C-13-5.pdf (715.21 kB)
A CFD Analysis of Wall-Effect Building Groups in a Curved Layout: A Study in Sha Tin, Hong Kong
conference contributionposted on 2021-08-16, 09:03 authored by Y He, Marc Aurel Schnabel
Hong Kong’s building density is one of the highest in the world. Since ventilation is a key element in sustainable and environmental design, there is a need to evaluate local wind environments of high dense cities such as Hong Kong. In recent years non-standard curvilinear residential buildings that don’t follow conventional rectilinear block structures are becoming increasingly more popular. Though various studies of ventilation conditions of conventionally design buildings have been made, research of non-standard curvilinear building layouts is still limited. Previous research mainly explored rectilinear block-shaped layouts that typically cause a so called ‘Wall-Effect’ by blocking adequate ventilation on street- and mid-levels around buildings.

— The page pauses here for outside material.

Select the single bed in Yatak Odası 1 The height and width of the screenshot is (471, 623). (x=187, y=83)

Our paper presents and summarizes the analysis of airflow and ventilation of non-standard curvilinear buildings based on Computational Fluid Dynamics (CFD) simulations. The Flow Simulation of Solidworks has been used as our analysis software tools. Its technology is based upon the use of Cartesian based meshes and solving the Navier-Stokes equations. Nonstandard and curvilinear shaped building arrangements are categorized into various groups and analyzed in respect to their performance of ventilation on street and mid-levels using a case study of high rise buildings in Sha Tin, Hong Kong. Hong Kong’s climate is subtropical warm and humid in summer, subsequently a higher ventilation is needed and building design has to accommodate good airflow around the buildings. Our findings show that curvilinear buildings lead to a more favourable ventilation environment since they have a smaller wind resistance. Non-standard curvilinear designs perform better in terms of general ventilation since the airflow around the buildings is faster and less turbulent. Our simulations present that convex-shaped buildings have a better overall wind environment than concave-shaped ones. We conclude our paper with a classification of various nonstandard curvilinear buildings that offer a general better airflow and ventilation due to their shape. This classification allows designer to understand quickly wind resistance, airflow, and turbulences that a non-standard curvilinear design has on the immediate environment.